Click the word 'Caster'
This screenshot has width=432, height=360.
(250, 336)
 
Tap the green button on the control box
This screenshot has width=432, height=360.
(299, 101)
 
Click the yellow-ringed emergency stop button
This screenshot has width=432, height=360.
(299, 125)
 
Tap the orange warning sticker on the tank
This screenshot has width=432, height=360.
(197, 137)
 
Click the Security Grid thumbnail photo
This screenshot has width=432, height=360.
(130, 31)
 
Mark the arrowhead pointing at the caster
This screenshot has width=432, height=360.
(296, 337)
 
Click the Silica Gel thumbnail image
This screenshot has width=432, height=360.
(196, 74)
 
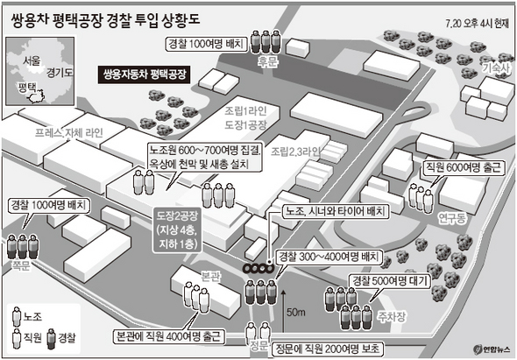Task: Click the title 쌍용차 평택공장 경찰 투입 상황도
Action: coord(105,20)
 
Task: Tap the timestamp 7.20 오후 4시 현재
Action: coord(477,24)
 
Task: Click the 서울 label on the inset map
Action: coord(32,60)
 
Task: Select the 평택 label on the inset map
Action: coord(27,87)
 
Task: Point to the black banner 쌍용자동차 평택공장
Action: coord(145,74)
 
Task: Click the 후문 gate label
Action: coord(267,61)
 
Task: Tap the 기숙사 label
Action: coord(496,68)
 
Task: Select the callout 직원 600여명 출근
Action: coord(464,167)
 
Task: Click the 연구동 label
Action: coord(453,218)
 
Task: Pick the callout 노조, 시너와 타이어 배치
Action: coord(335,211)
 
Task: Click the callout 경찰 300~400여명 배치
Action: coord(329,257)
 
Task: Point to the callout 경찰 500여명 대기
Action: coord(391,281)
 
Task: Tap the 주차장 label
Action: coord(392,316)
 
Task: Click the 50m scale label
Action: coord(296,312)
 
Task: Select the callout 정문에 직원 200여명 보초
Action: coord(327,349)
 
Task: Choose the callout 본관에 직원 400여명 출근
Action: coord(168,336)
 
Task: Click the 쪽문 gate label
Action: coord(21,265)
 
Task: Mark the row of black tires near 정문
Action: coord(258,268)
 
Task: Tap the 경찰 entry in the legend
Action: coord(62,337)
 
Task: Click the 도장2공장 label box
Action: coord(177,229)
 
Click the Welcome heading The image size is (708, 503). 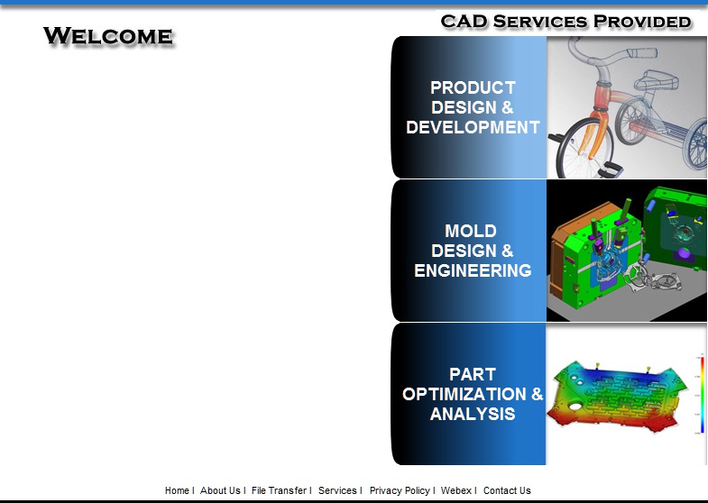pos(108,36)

■ ■ ■

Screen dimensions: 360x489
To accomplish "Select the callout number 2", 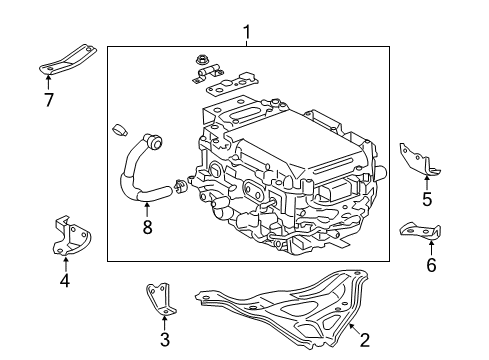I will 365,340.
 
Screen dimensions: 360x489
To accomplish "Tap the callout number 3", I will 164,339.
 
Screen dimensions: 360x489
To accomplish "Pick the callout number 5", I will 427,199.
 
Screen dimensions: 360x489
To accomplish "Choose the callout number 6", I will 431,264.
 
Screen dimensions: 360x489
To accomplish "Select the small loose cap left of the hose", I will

■ ■ ■

■ WORK TO BE COMPLETED
Copy the data again, starting at the line that has "Task: Click the 후문 gate label" and stopping after the line that has "Action: coord(453,218)", with the task lines included. Raise every coordinate in the actions by 87 and leave out all other lines.

■ RESULT OF THIS EXERCISE
Task: Click the 후문 gate label
Action: coord(354,148)
 
Task: Tap the 기숙사 label
Action: coord(583,155)
 
Task: Select the callout 직원 600여명 출근
Action: coord(551,254)
 
Task: Click the 연구동 label
Action: coord(540,305)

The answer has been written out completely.